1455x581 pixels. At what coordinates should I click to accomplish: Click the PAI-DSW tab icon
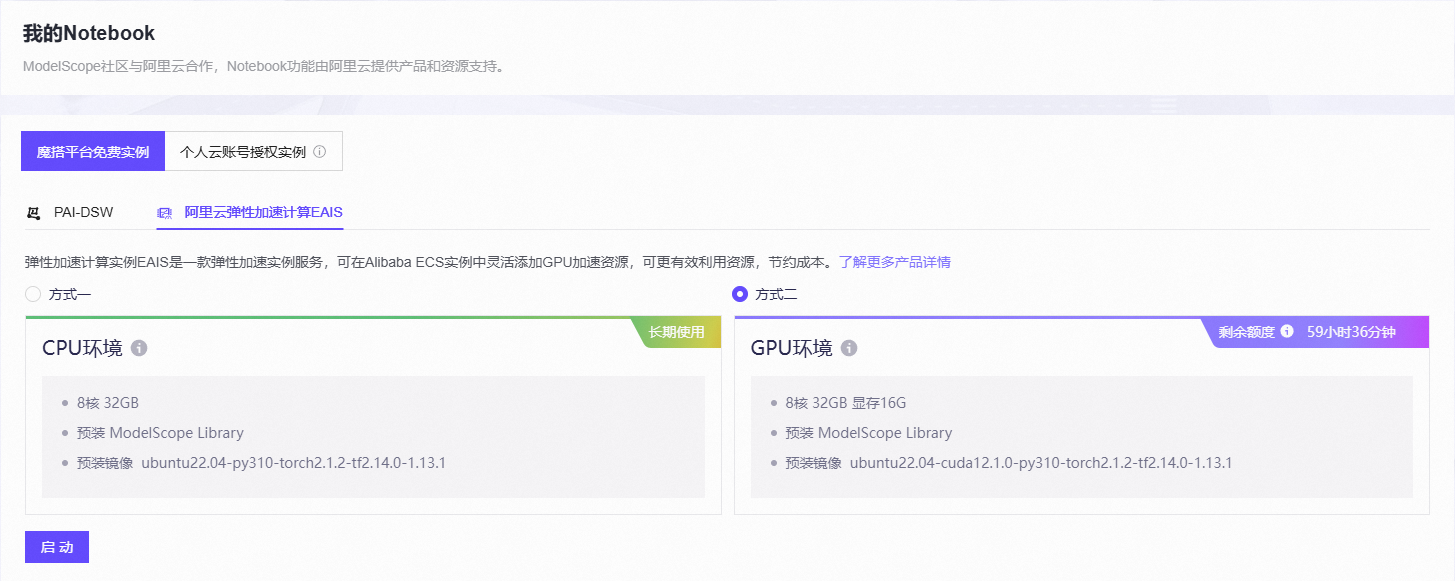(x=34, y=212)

---

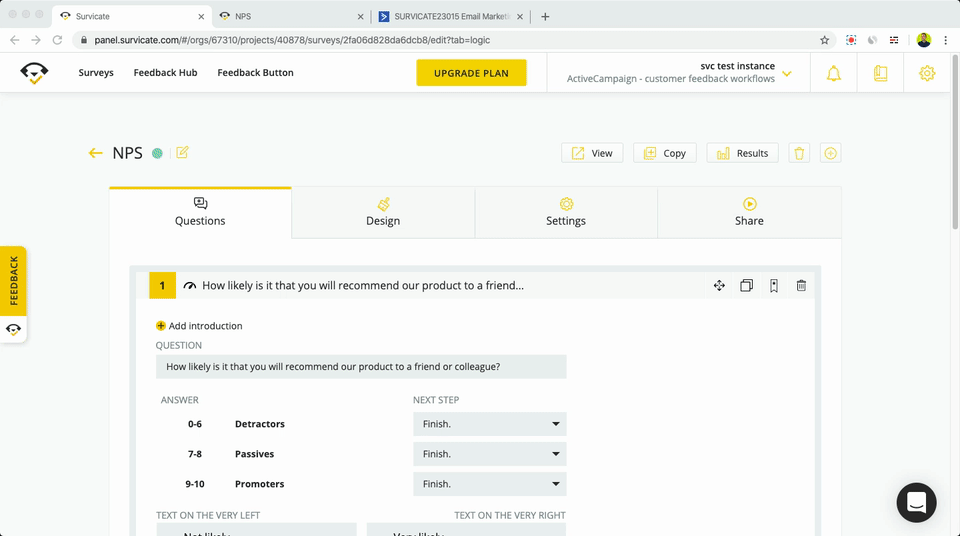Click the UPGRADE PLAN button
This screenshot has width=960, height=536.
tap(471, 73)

Problem:
Replace "coordinates" with "screen position" in the listing lines from the line with "1455x581 pixels. At" to the line with "(x=34, y=212)", and give only those lines back, otherwise unchanged and without the pictures.

Output:
1455x581 pixels. At what screen position should I click to accomplish: Click the PAI-DSW tab icon
(x=34, y=212)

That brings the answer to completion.